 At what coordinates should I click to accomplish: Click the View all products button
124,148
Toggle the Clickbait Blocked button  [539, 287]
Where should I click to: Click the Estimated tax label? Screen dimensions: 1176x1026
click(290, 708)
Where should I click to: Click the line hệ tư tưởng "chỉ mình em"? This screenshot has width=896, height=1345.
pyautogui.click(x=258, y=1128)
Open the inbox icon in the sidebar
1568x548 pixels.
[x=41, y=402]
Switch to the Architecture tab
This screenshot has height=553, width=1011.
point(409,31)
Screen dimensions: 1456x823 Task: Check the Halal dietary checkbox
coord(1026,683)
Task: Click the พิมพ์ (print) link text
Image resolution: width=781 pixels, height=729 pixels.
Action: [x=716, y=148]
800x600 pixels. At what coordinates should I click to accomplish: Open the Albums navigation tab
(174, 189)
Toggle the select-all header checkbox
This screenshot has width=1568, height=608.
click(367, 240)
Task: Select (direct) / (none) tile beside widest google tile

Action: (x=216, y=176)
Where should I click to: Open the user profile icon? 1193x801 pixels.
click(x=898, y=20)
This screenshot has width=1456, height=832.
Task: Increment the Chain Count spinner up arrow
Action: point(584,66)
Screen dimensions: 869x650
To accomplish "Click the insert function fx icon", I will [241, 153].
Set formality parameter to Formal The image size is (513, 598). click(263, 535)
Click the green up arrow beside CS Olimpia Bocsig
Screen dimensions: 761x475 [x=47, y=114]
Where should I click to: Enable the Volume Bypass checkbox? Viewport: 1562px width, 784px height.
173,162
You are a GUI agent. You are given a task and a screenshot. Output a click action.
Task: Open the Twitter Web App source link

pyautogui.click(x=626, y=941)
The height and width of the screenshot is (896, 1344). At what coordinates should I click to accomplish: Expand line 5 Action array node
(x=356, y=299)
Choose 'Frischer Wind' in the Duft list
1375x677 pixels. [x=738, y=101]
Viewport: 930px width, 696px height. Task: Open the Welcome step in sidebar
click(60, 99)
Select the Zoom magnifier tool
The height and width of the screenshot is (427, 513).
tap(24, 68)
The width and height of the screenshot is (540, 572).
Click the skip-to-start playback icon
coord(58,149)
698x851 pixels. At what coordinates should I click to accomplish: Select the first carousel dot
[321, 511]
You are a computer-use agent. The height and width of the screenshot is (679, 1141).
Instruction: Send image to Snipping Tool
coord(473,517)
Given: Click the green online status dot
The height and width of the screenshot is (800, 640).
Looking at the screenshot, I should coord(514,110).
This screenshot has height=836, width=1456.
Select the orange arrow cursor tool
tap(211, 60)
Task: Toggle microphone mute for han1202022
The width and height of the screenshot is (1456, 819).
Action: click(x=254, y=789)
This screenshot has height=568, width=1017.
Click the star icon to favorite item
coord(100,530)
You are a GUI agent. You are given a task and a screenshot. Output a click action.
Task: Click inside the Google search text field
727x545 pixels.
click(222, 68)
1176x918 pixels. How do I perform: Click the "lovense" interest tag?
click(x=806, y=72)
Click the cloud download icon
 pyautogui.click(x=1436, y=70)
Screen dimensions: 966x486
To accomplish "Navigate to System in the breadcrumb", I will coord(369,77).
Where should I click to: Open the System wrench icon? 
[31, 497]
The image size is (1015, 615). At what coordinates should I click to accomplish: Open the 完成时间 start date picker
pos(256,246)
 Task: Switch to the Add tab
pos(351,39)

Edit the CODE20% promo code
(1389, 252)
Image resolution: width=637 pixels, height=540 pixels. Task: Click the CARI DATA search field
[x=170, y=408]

| AIM |
Give the items above as a JSON list of strings, one string per line, beginning with the line that contains "Viewport: 930px width, 696px" and continuing through the line that contains "(1389, 252)", with blank lines left out.

| SOLUTION TO THIS TASK |
[
  "Viewport: 930px width, 696px height. Task: Open the Welcome step in sidebar",
  "click(60, 99)",
  "Select the Zoom magnifier tool",
  "The height and width of the screenshot is (427, 513).",
  "tap(24, 68)",
  "The width and height of the screenshot is (540, 572).",
  "Click the skip-to-start playback icon",
  "coord(58,149)",
  "698x851 pixels. At what coordinates should I click to accomplish: Select the first carousel dot",
  "[321, 511]",
  "You are a computer-use agent. The height and width of the screenshot is (679, 1141).",
  "Instruction: Send image to Snipping Tool",
  "coord(473,517)",
  "Given: Click the green online status dot",
  "The height and width of the screenshot is (800, 640).",
  "Looking at the screenshot, I should coord(514,110).",
  "This screenshot has height=836, width=1456.",
  "Select the orange arrow cursor tool",
  "tap(211, 60)",
  "Task: Toggle microphone mute for han1202022",
  "The width and height of the screenshot is (1456, 819).",
  "Action: click(x=254, y=789)",
  "This screenshot has height=568, width=1017.",
  "Click the star icon to favorite item",
  "coord(100,530)",
  "You are a GUI agent. You are given a task and a screenshot. Output a click action.",
  "Task: Click inside the Google search text field",
  "727x545 pixels.",
  "click(222, 68)",
  "1176x918 pixels. How do I perform: Click the \"lovense\" interest tag?",
  "click(x=806, y=72)",
  "Click the cloud download icon",
  " pyautogui.click(x=1436, y=70)",
  "Screen dimensions: 966x486",
  "To accomplish \"Navigate to System in the breadcrumb\", I will coord(369,77).",
  "Where should I click to: Open the System wrench icon? ",
  "[31, 497]",
  "The image size is (1015, 615). At what coordinates should I click to accomplish: Open the 完成时间 start date picker",
  "pos(256,246)",
  " Task: Switch to the Add tab",
  "pos(351,39)",
  "Edit the CODE20% promo code",
  "(1389, 252)"
]